→ **TASK BRIEF**
Copy out the part of the material that opens with the line containing "Open the Yesi display name link" and closes with the line containing "Open Refunds from the top bar", with both of those lines included. Leave the pictures out of your copy.

□ □ □ □ □

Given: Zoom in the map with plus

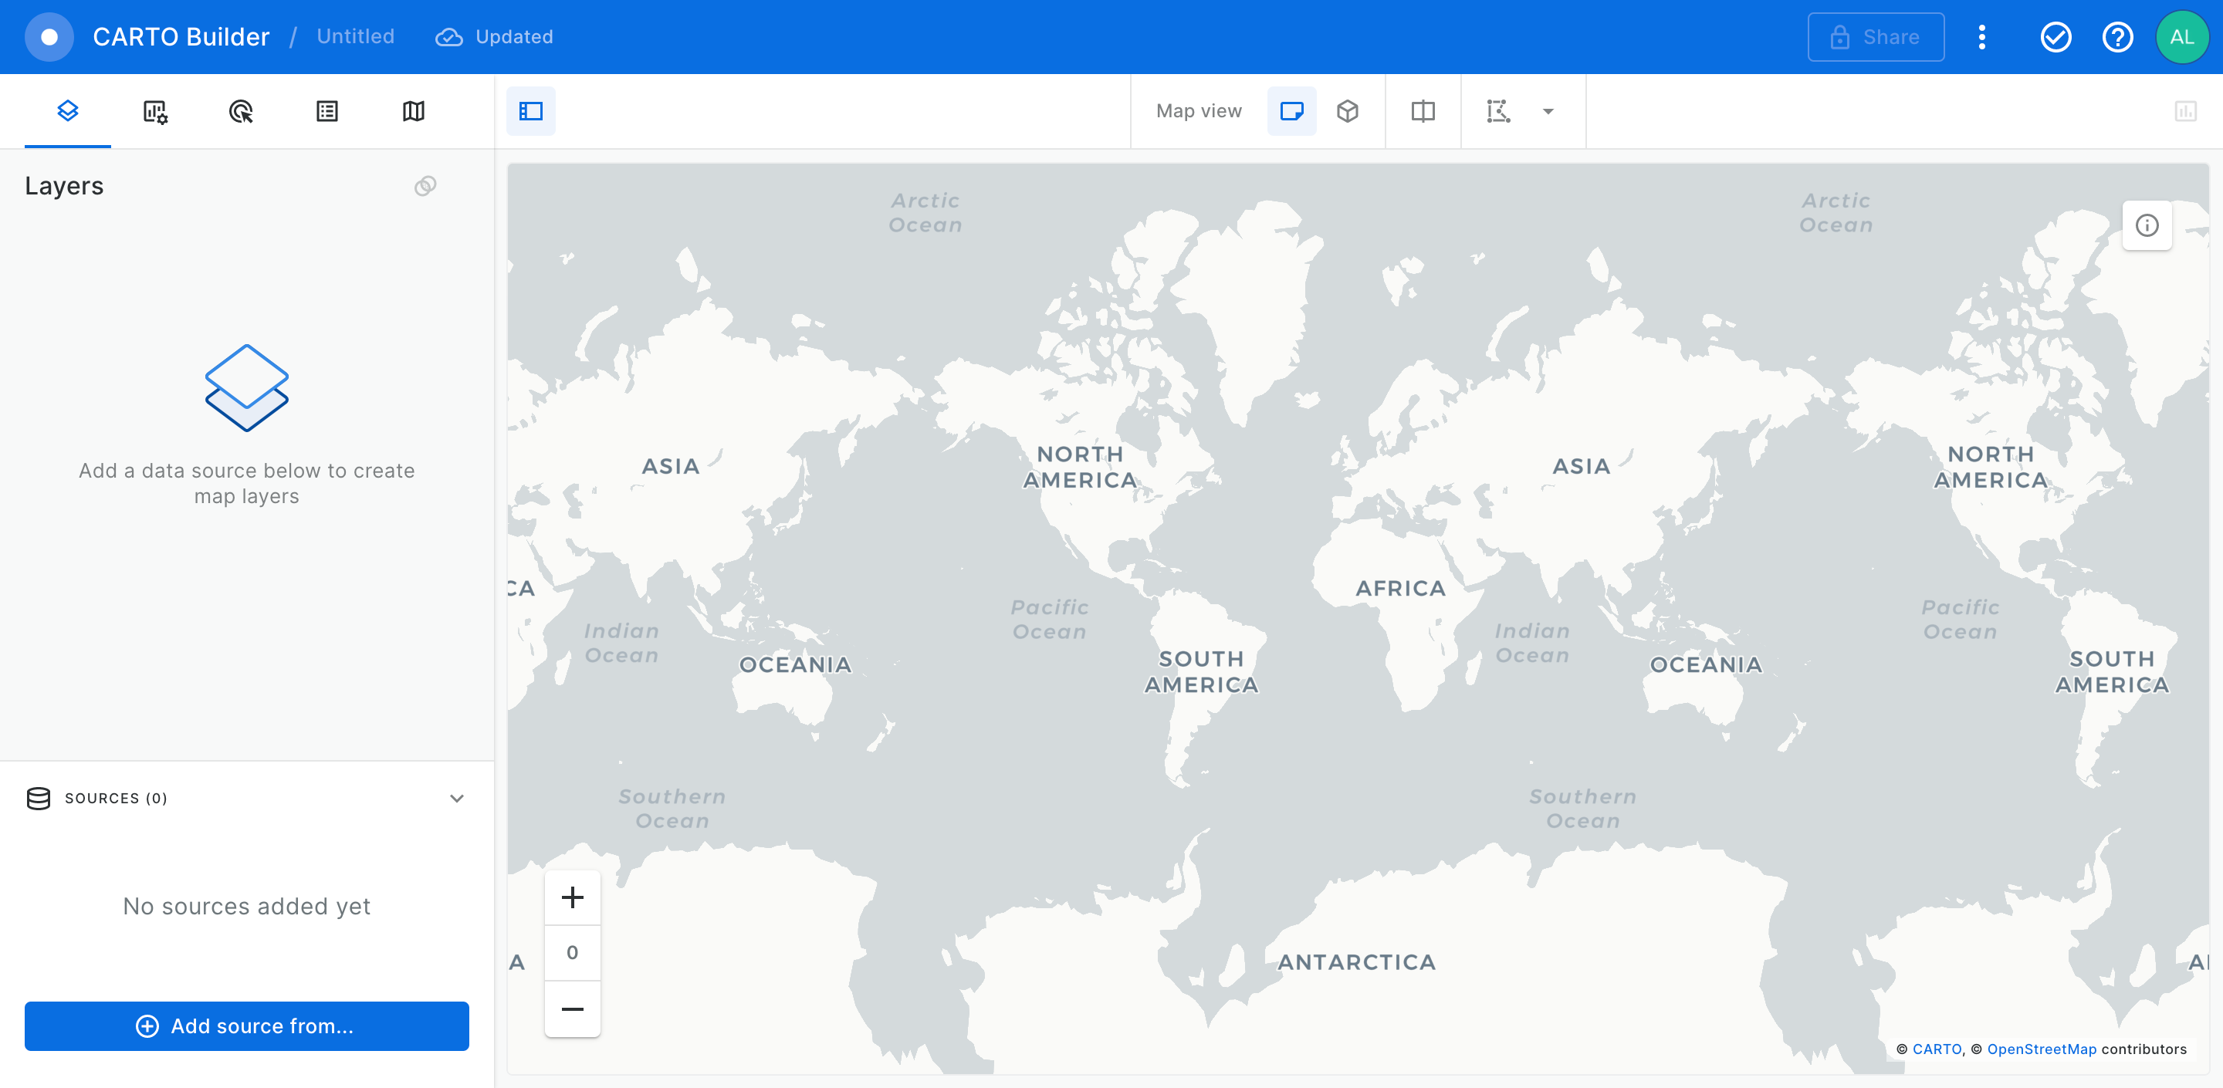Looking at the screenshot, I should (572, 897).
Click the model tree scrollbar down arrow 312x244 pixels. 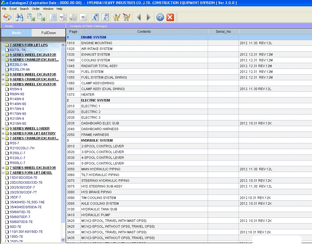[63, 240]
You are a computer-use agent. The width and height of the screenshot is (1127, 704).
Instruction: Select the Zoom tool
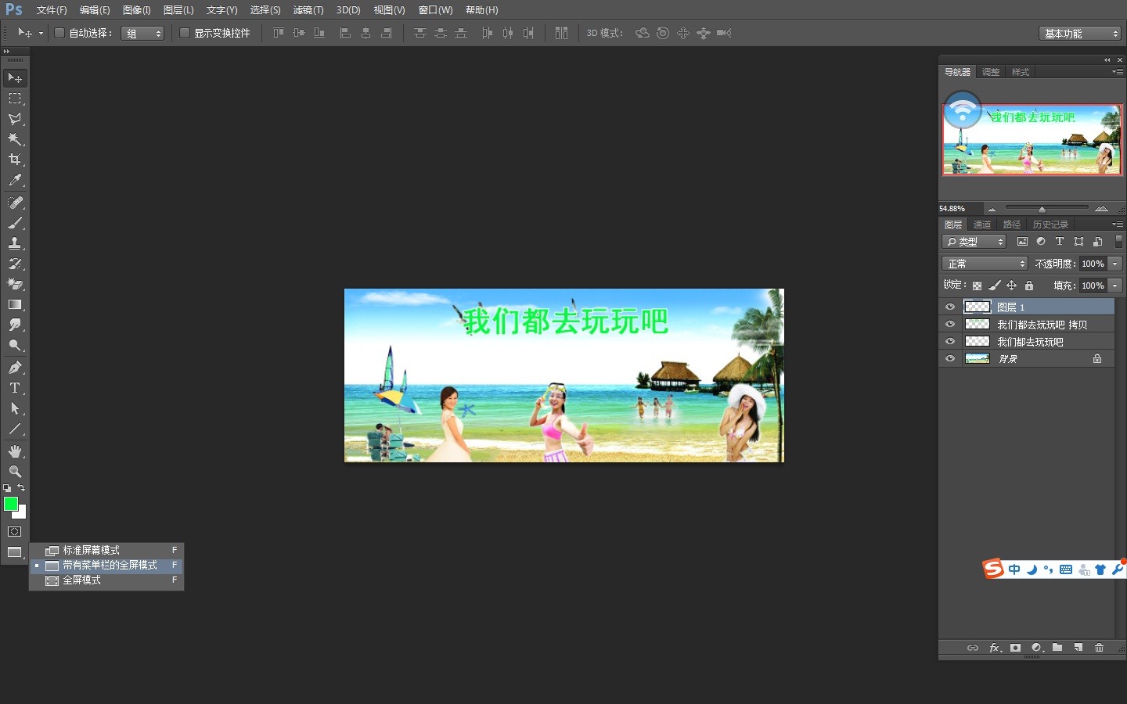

□ □ □ □ □

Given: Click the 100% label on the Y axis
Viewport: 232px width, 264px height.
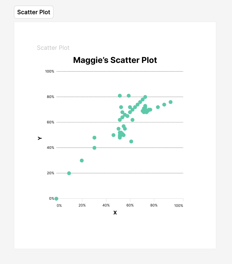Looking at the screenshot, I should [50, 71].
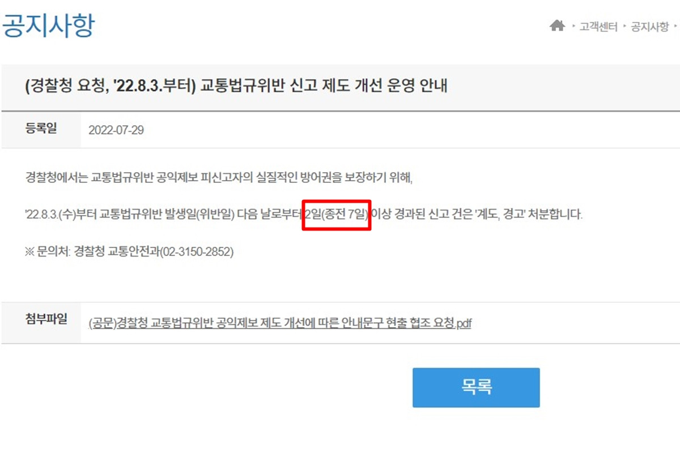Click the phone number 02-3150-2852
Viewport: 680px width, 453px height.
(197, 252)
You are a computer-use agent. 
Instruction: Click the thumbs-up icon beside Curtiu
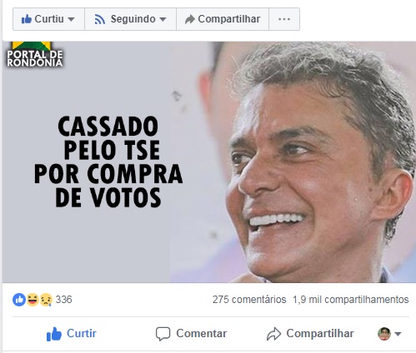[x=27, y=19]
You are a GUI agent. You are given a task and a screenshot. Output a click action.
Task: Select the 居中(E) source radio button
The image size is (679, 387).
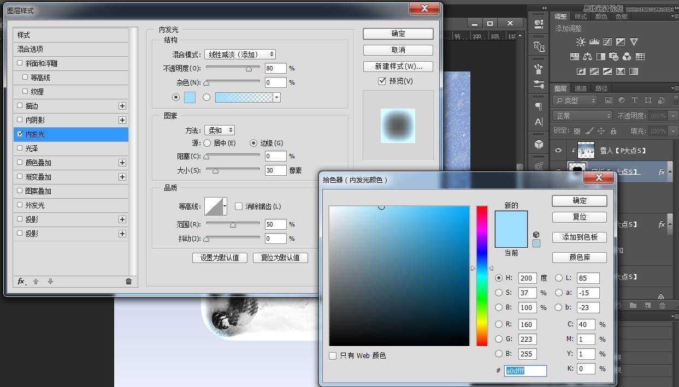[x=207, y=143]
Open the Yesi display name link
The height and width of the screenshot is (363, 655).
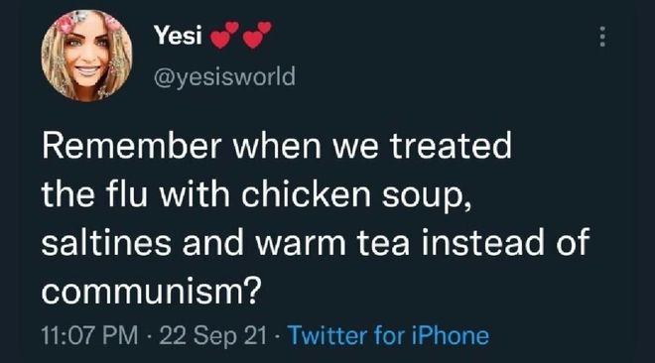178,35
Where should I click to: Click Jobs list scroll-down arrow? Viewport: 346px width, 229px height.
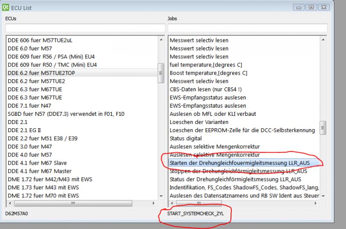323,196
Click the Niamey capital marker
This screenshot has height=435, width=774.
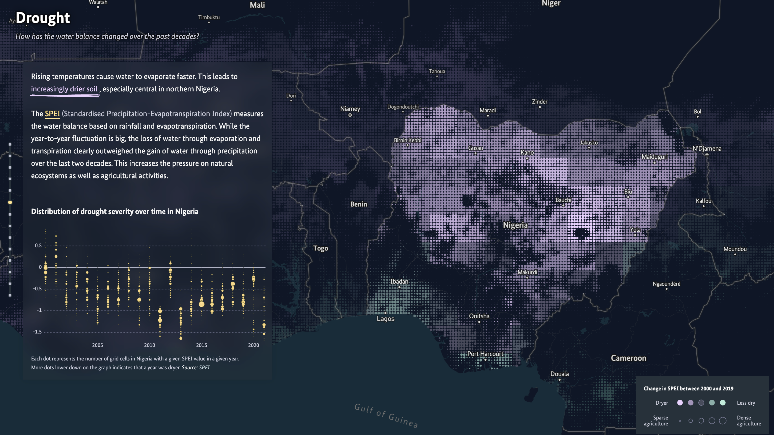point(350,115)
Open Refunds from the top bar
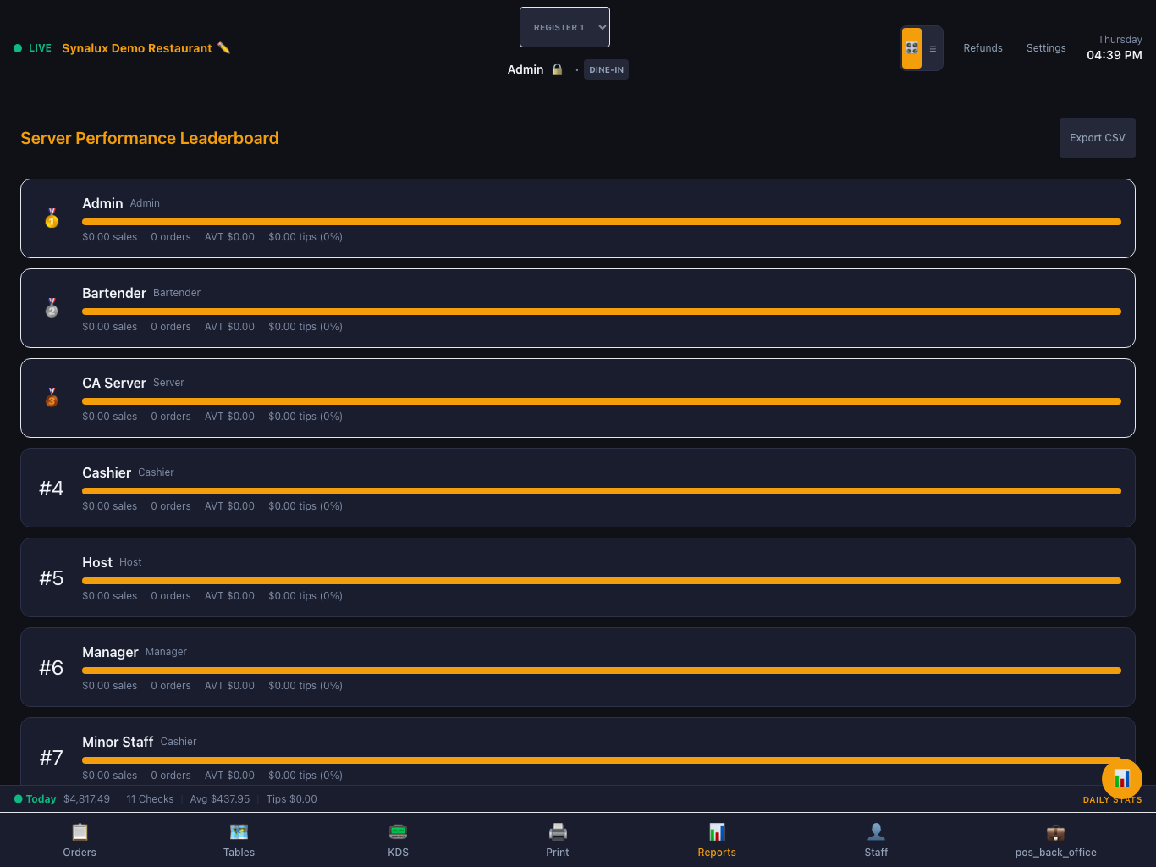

□ □ □ □ □

→ **WRITTEN ANSWER**
Open the Yesi display name link
The height and width of the screenshot is (363, 655).
178,35
Where should I click to: Click Jobs list scroll-down arrow? Viewport: 346px width, 229px height.
323,196
Click the Niamey capital marker
This screenshot has height=435, width=774.
point(350,115)
Open Refunds from the top bar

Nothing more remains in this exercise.